Say that stack locations TOS, TOS-1, TOS-2 are mapped to registers R3, R2, R1 in function1. Now function1 calls function2. So at this point the compiler would want to replace TOS with R3 in function2.
But if function3 has a empty stack when it calls function2, then it will have stack location TOS mapped to R1. So the compiled code for function2 conflicts with this.
A solution would be to make the entire stack caller-save, and require the stack to be empty upon each function call (except perhaps for arguments passed on the stack). So make the caller push everything from the smallstack to memstack as part of each calling sequence. But this negates some of the benefits of having a stack (quick function calls).

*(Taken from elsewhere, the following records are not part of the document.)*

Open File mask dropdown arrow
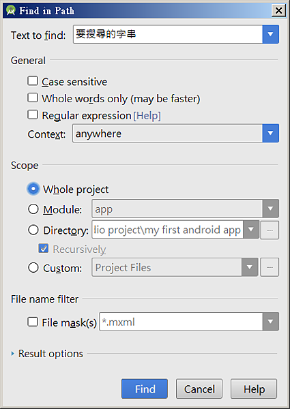The height and width of the screenshot is (409, 290). (270, 322)
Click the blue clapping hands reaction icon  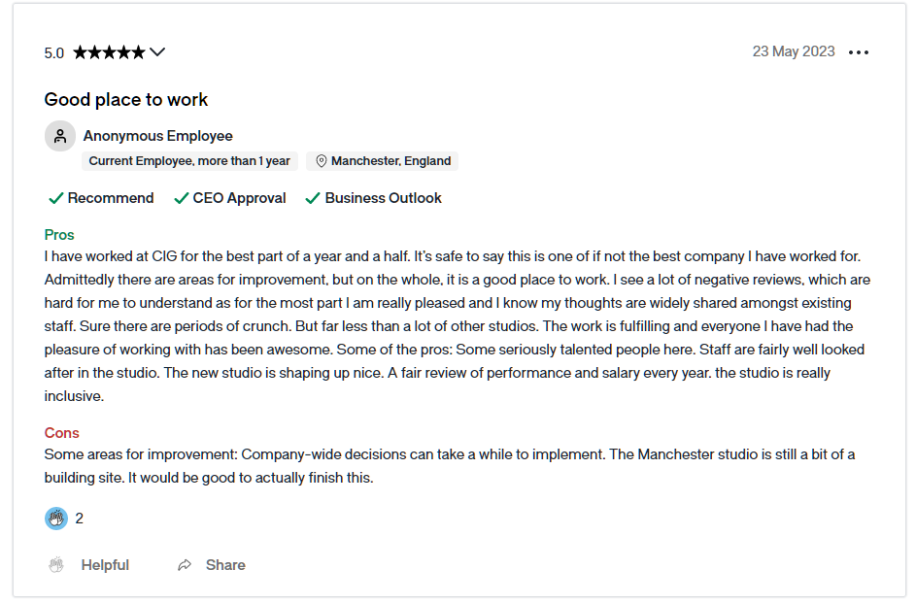coord(56,519)
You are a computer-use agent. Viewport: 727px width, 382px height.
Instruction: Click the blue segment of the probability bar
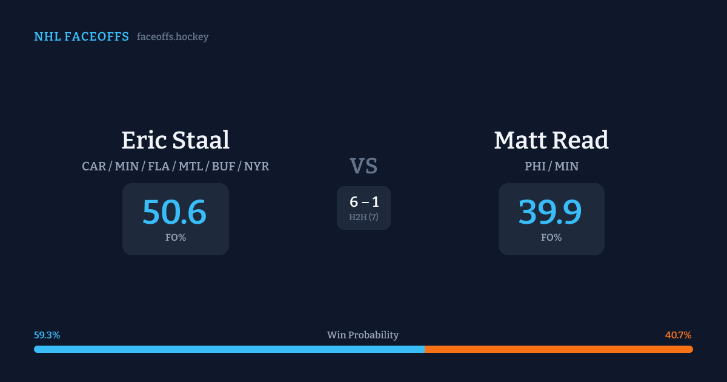pos(229,349)
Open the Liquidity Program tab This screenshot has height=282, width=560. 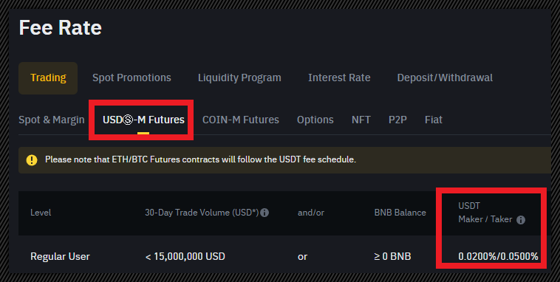(239, 78)
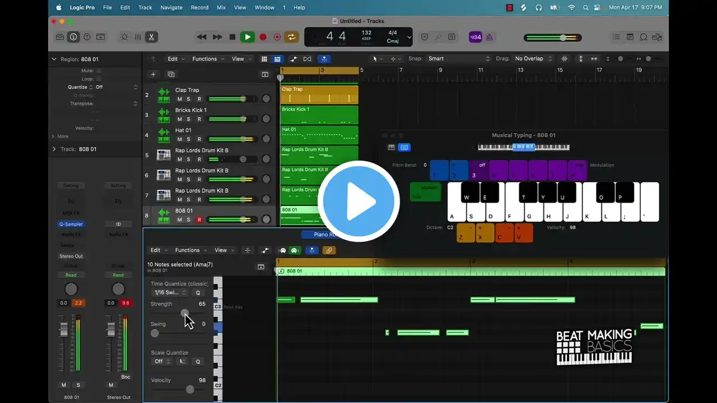Image resolution: width=717 pixels, height=403 pixels.
Task: Mute the Clap Trap track
Action: [x=179, y=99]
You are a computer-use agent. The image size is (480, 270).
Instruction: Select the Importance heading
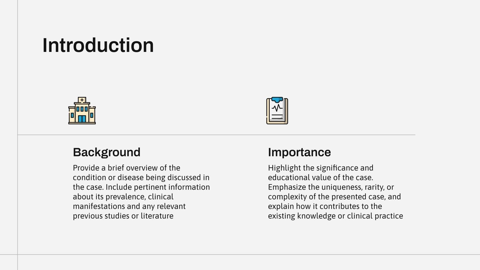click(x=299, y=152)
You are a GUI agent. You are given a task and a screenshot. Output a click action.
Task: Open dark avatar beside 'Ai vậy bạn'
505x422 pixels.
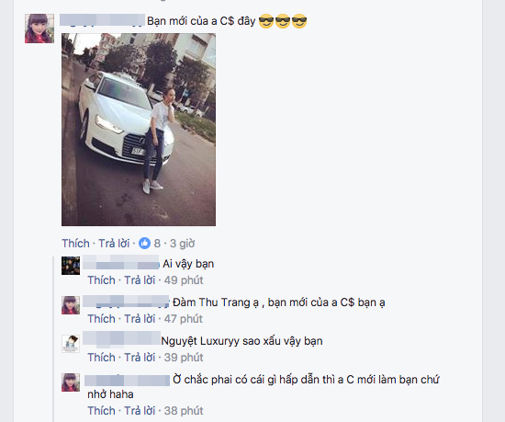tap(71, 266)
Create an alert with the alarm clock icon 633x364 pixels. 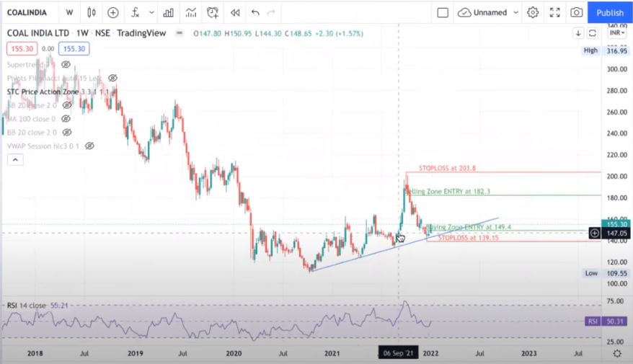tap(213, 12)
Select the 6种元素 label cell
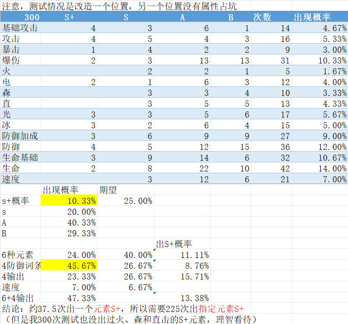 16,255
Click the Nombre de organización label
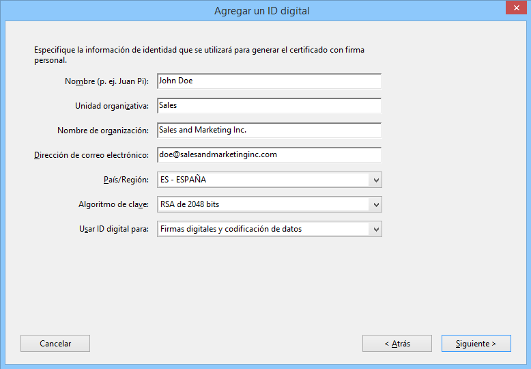Viewport: 531px width, 369px height. [102, 131]
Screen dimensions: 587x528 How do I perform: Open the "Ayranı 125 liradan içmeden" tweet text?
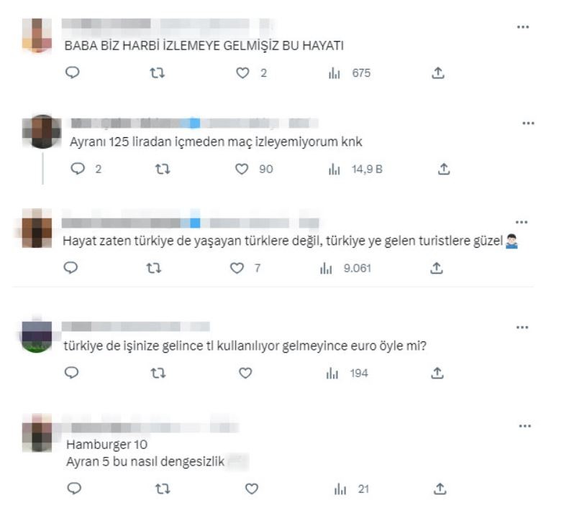(216, 142)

What we'd like instead to do is to allow the implementation to do some behind-the-scenes register window stuff to spill from the bottom of the smallstack if it wants, and maintain the stack as a stack rather than mapping it to fixed registers, while exposing to the program the illusion that it was emptied after the function call. This mojo would occur upon encountering the ENTRY instruction, so we'd make the requirement for a constant stack apply at the beginning, not end, of instructions, and relax that requirement for a constant stack.
Another way of doing this (which i think i like better) is that if the smallstack doesn't all fit in registers, the part in registers is merely the top few items. By indexing from the top instead of the bottom we avoid this problem, but we get another one: pushing or popping the smallstack requires us to do n extra MOVs, where n is the number of stack items in registers.
And a third way is for the implementation to have indirection when accessing the smallstack, rather than mapping it to a fixed register.
actually i think we should remove the restriction on smallstack depth variance:
so, (in almost all cases) the (entire) stack cannot be staticly assigned to fixed registers (without any indirection).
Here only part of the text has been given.